Overview

Our project used data from Kaggle’s 2013 Yelp Challenge. This challenge included a subset of Yelp data from the metropolitan area of Phoenix, Arizona. Our data takes into account user reviews, ratings, and check-in data for a wide-range of businesses.

Data Aquisition & Transformations

Data was acquired and transformed in the preprocessing.R file located within our repositories final-project folder. Our data source was provided as multiarray Json files, meaning each file is a collection of json data. We used stream_in function, which parses json data line-by-line from the data folder of our repository. The collections included three, large data for Yelp businesses, users, and reviews.

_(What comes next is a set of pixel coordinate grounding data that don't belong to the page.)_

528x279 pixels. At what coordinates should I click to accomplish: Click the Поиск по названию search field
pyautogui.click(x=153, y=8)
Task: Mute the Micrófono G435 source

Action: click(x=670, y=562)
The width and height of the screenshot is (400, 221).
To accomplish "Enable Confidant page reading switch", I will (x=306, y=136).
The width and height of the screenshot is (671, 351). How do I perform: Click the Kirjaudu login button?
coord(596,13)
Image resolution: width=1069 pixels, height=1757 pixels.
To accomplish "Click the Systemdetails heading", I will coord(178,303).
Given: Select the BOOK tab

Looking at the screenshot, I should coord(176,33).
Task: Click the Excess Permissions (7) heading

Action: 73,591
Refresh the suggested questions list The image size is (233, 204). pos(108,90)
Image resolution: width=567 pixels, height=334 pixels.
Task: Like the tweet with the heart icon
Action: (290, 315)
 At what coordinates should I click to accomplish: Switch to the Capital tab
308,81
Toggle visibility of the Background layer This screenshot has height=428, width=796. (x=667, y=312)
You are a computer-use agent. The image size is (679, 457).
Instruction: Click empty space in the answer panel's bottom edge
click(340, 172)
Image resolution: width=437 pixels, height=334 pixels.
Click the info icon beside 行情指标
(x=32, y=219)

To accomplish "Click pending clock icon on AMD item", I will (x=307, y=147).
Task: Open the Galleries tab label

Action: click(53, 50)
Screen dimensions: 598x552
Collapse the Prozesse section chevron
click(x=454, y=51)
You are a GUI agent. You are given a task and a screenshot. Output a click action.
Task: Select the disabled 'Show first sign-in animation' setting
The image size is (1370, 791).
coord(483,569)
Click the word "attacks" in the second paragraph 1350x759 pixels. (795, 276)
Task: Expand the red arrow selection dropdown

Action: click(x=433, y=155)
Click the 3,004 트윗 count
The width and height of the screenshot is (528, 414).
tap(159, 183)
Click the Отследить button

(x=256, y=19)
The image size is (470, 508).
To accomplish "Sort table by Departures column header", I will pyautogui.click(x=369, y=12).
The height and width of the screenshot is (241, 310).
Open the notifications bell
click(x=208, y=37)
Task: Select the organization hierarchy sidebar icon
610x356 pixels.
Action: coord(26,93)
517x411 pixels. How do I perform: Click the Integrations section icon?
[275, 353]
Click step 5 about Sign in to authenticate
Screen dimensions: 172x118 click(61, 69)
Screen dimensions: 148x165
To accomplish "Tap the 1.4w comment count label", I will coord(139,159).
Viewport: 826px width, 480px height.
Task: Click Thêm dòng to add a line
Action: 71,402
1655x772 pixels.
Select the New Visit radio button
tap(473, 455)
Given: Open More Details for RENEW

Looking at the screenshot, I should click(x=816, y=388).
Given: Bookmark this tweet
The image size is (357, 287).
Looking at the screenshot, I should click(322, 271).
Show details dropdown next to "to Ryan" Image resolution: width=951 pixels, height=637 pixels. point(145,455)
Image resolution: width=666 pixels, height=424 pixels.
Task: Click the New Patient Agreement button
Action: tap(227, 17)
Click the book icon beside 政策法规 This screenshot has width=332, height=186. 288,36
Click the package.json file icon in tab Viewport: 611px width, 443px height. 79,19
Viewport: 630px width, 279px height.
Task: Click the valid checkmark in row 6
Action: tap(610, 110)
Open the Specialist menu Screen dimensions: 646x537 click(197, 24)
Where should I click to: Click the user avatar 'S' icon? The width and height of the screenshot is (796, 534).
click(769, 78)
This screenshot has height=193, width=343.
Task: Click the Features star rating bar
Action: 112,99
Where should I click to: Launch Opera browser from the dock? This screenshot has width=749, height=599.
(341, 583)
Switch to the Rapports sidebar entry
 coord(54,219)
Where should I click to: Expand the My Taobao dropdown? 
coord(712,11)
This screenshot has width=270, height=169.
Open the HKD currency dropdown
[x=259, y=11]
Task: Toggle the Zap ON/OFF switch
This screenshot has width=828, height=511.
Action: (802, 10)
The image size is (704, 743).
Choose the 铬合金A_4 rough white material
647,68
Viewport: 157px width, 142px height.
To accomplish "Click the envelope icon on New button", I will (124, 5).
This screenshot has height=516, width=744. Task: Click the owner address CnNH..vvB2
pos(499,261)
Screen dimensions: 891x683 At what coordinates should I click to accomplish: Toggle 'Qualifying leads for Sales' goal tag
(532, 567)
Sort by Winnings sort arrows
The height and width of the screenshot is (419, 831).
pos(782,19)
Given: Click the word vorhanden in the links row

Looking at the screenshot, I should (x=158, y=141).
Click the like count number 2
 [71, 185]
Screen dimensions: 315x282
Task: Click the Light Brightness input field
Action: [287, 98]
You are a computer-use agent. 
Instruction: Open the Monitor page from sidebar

Once obtained, we prepared our data for our recommender system using the following transformations:

Business

We choose to limit the scope to our recommender system to only businesses with tags related to food and beverages. There were originally 508 unique category tags listed within our business data. We manually filtered 112 targeted categories to subset our data.

We applied additional transformation to remove unnecessary data. There were 1,224 business in our data that were permanently closed. These companies accounted for 9.8% of all businesses, which were subsequently removed from our data. There were also 3 businesses in our data set from outside of AZ that we also removed.

As a result of our transformations, our recommender data was shortened 4,828 unique businesses. This was further limited to 4,332 after randomly sampling our user-data. The output of which can be previewed below:

Review

We subset our review data from the subset of food and beverage businesses. This dropped our review data from 229,907 to 165,823 reviews. We later applied another filter to the data to only use reviews from 10,000 randomly sampled users. This further decreases reviews to 44,494 observations. Our review data can be previewed in two parts below:

User

Next, we applied a similar filter to users to subset our data based on only our selected businesses. This decreased our user data from 43,873 to 35,268 distinct user_id observations. Do to processing constraints in R, we choose to randomly sample 10,000 users from these unique profiles.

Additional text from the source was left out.